The sunk cost fallacy — when we are reluctant to walk away from something because of how much time/energy/money/resources we’ve invested, when it is obvious that it’s no longer working and that moving on would be the best course of action — has many a writer in its grip. Ultimately, we must take what we’ve learned, whether it’s simply better craft technique or the realizations about ourselves, and move onto the next. Because the project that we really want is waiting for us, on the other side of our fear.
You probably noticed that I put some emphasis on feedback from my agent and writers’ group throughout the course of these projects, and I do. While I believe we should follow our instincts, I also don’t believe we should write alone. As in other kinds of life, I firmly believe in creative intimacy and creative accountability: in cultivating long-standing relationships with people you trust, who know your work well and can affirm when you are on a path of integrity and constructively call you in (as my agent did with the Disney book) when you are cutting corners intellectually or emotionally with the craft. These are also people who will affirm you when a project is taking years — but it’s the right project! And keep going! — and who will gently sit you down when a project has been taking years… and baby, it might not be the right one.
I don’t know about you, but I find myself more desperate for affirmation and others’ feedback when I myself lack confidence in what I’m doing. And so when working on the memoir project, especially, I was in my agent’s inbox constantly. Talking to writers’ group constantly.

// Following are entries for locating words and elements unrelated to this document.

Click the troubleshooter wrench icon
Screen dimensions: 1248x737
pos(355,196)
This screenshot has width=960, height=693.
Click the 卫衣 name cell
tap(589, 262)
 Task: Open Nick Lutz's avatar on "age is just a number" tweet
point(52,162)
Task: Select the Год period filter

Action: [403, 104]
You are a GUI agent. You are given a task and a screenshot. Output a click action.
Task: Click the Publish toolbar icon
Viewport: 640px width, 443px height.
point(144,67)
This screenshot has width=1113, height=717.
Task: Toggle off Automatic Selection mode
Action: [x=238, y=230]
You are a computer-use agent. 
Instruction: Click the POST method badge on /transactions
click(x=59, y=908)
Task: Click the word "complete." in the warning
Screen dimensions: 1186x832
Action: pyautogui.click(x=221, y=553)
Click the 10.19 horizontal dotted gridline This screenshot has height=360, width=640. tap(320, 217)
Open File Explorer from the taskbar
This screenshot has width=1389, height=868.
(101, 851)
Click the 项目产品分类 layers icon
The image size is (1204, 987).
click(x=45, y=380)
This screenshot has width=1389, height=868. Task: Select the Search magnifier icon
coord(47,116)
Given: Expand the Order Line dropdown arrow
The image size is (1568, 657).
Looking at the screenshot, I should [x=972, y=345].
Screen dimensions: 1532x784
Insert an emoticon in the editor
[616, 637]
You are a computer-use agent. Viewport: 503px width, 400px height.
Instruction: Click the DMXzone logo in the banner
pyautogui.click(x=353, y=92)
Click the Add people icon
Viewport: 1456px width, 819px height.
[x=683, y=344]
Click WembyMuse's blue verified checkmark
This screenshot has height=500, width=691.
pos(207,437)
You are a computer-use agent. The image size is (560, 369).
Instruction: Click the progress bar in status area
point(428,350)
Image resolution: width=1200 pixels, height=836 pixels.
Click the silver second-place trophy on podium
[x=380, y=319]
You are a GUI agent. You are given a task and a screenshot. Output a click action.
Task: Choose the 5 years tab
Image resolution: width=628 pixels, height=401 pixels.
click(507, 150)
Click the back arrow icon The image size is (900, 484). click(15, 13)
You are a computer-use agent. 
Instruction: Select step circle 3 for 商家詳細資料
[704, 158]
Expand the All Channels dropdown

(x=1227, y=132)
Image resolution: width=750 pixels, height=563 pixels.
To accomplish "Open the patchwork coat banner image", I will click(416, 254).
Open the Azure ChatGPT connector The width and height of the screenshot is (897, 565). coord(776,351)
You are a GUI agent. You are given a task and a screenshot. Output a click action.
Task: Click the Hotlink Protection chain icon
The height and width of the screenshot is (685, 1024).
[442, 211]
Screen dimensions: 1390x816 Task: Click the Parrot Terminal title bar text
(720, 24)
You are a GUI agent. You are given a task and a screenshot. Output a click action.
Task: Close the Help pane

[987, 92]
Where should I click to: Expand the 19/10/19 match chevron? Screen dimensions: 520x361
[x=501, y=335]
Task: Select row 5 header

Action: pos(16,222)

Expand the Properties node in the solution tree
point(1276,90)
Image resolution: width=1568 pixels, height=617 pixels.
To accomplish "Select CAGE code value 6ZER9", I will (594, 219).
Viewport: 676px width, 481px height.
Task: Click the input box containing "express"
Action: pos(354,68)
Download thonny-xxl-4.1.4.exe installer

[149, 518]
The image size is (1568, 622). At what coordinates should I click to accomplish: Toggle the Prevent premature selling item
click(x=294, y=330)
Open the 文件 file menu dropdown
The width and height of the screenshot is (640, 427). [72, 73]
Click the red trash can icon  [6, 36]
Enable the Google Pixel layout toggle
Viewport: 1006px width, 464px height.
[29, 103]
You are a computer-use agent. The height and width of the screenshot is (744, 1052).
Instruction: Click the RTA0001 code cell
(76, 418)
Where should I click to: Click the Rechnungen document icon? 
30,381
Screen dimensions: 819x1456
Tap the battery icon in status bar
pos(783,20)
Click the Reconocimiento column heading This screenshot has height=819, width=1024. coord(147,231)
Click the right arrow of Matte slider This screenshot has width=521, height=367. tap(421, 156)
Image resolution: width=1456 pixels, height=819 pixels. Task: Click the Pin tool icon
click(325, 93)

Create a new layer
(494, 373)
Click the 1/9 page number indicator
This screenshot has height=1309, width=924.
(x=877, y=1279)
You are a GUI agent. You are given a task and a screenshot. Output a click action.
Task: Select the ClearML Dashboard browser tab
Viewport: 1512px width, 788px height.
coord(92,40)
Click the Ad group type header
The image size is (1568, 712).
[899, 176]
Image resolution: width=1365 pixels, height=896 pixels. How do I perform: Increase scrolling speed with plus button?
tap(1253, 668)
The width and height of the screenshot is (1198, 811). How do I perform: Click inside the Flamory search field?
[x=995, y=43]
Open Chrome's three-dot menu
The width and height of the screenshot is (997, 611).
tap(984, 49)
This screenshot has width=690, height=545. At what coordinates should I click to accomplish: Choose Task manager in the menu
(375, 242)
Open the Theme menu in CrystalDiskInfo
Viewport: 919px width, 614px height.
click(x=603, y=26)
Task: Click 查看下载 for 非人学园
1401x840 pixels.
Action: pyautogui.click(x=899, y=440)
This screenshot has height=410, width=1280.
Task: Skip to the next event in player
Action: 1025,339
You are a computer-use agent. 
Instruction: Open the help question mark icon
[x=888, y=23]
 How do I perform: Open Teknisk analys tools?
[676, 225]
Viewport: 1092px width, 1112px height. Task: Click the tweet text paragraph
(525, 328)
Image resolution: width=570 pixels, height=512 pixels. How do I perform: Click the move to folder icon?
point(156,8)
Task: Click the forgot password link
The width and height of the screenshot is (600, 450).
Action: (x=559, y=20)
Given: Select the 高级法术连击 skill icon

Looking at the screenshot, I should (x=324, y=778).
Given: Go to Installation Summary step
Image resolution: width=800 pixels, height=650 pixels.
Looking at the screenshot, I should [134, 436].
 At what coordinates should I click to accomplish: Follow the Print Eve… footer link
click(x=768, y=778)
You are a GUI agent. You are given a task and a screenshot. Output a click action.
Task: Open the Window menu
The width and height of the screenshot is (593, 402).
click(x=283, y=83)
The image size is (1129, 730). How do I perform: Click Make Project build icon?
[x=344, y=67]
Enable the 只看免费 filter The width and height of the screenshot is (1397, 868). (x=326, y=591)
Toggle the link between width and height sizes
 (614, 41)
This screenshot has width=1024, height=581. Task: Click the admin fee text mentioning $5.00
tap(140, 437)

When I finally made the decision that the novel is it for me, fuck it, I’m just doing it, I showed up to my group’s Wednesday night diner meet-up, said “I’m working on a novel,” and that was it. I didn’t need the approval, didn’t need to know what they thought about it. Of course, I would like for them to like the book once it’s done, but that, too, is optional. We are all readers of different taste.
And this is also part of that ego-death. The more projects I let go of and move away from, the more confident I grow in the ones I commit to. The more I know they matter to me, and so it would, of course, be nice if they eventually mattered to other people — but they matter to me, first and foremost, and that is enough reason to tend them in my garden.
That is enough. Period.
This is really powerful, thank you. My friend and I were both stuck a few years ago, trying to fit writing into life, and we worked on a gothic romance together at the height of the pandemic -- we got about halfway through and decided that the purpose it was meant to serve, it served, which was hooking us together as critique partners and reminding us that we are writers who HAVE FUN writing. "It never goes away, but it all works out." (Thomas Earl Petty)
This is wonderful, thank you Jeanna.